Therefore, hello() is an inner subroutine and if you have used my() scoped variables defined and altered outside and used inside hello(), it wouldn't work correctly starting from the second call, as was explained in the previous section.


Remedies working for Inner Subroutine

First of all there is nothing to worry about since if you do happen to have ``the my() scoped variable in the inner subroutine'' problem, Perl will always alert you if you don't forget to turn the warnings On.

Given that you have a script that has this problem. What are the ways to solve it? There are many of them and we will discuss some of them here.

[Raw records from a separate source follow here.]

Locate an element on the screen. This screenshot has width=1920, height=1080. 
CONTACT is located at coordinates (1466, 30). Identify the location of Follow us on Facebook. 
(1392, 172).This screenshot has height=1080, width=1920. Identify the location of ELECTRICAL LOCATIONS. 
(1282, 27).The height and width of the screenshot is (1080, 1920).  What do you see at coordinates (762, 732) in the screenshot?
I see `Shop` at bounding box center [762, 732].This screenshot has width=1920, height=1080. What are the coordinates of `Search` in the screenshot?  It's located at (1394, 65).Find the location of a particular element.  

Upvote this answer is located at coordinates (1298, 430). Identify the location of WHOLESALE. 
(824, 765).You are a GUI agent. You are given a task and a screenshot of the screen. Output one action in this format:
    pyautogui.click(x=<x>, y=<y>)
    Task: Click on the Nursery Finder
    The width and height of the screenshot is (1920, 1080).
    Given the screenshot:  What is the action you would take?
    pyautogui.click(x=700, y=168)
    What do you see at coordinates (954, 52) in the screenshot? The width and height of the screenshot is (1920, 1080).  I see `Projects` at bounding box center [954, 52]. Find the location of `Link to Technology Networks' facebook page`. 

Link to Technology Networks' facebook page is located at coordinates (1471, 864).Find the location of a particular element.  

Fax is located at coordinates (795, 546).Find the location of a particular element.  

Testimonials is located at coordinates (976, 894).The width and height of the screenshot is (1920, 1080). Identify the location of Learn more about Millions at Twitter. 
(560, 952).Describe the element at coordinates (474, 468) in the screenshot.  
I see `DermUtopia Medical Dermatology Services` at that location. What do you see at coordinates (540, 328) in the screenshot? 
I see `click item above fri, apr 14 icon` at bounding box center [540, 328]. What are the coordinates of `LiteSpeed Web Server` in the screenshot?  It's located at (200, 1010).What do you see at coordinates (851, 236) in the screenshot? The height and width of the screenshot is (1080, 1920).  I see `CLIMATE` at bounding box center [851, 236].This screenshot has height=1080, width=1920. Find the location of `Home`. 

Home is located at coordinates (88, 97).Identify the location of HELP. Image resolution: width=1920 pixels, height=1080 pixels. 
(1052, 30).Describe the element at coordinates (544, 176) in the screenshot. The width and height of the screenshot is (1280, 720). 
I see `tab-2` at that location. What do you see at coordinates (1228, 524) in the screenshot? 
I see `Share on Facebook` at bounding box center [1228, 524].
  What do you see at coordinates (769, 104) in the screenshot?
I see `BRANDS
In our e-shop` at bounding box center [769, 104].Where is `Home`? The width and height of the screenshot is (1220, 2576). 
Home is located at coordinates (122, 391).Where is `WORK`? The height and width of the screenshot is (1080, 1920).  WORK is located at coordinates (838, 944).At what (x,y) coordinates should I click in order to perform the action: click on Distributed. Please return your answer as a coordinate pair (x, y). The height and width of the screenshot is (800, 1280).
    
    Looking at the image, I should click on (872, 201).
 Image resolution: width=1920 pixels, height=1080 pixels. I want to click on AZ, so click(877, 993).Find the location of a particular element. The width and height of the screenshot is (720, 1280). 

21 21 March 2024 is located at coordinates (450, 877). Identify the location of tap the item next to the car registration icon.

We will the following code to show different solutions.

  multirun.pl
  -----------
  #!/usr/bin/perl -w
  
  use strict;
  
  for (1..3){
    print "run: [time $_]\n";
    run();
  }
  
  sub run {
  
    my $counter = 0;
  
    increment_counter();
    increment_counter();
  
    sub increment_counter{
      $counter++;
      print "Counter is equal to $counter !\n";
    }
  
  } # end of sub run

This code executes the run() subroutine three times, which in turn initializes the $counter variable to 0, every time it executed and then calls twice the increment_counter() inner subroutine that prints $counter's value after incrementing it. One might expect to see the following output:

  run: [time 1]
  Counter is equal to 1 !
  Counter is equal to 2 !
  run: [time 2]
  Counter is equal to 1 !
  Counter is equal to 2 !
  run: [time 3]
  Counter is equal to 1 !
  Counter is equal to 2 !

But as we have already learned from the previous sections, this is not what we are going to see. Indeed, when we run the script we see:

  % ./multirun.pl

  Variable "$counter" will not stay shared at ./nested.pl line 18.
  run: [time 1]
  Counter is equal to 1 !
  Counter is equal to 2 !
  run: [time 2]
  Counter is equal to 3 !
  Counter is equal to 4 !
  run: [time 3]
  Counter is equal to 5 !
  Counter is equal to 6 !

Obviously, the $counter variable is not reinitialized on each run() execution, therefore the $counter variable inside the increment_counter() subroutine preserves its previous value from the last execution and increments it to the next value.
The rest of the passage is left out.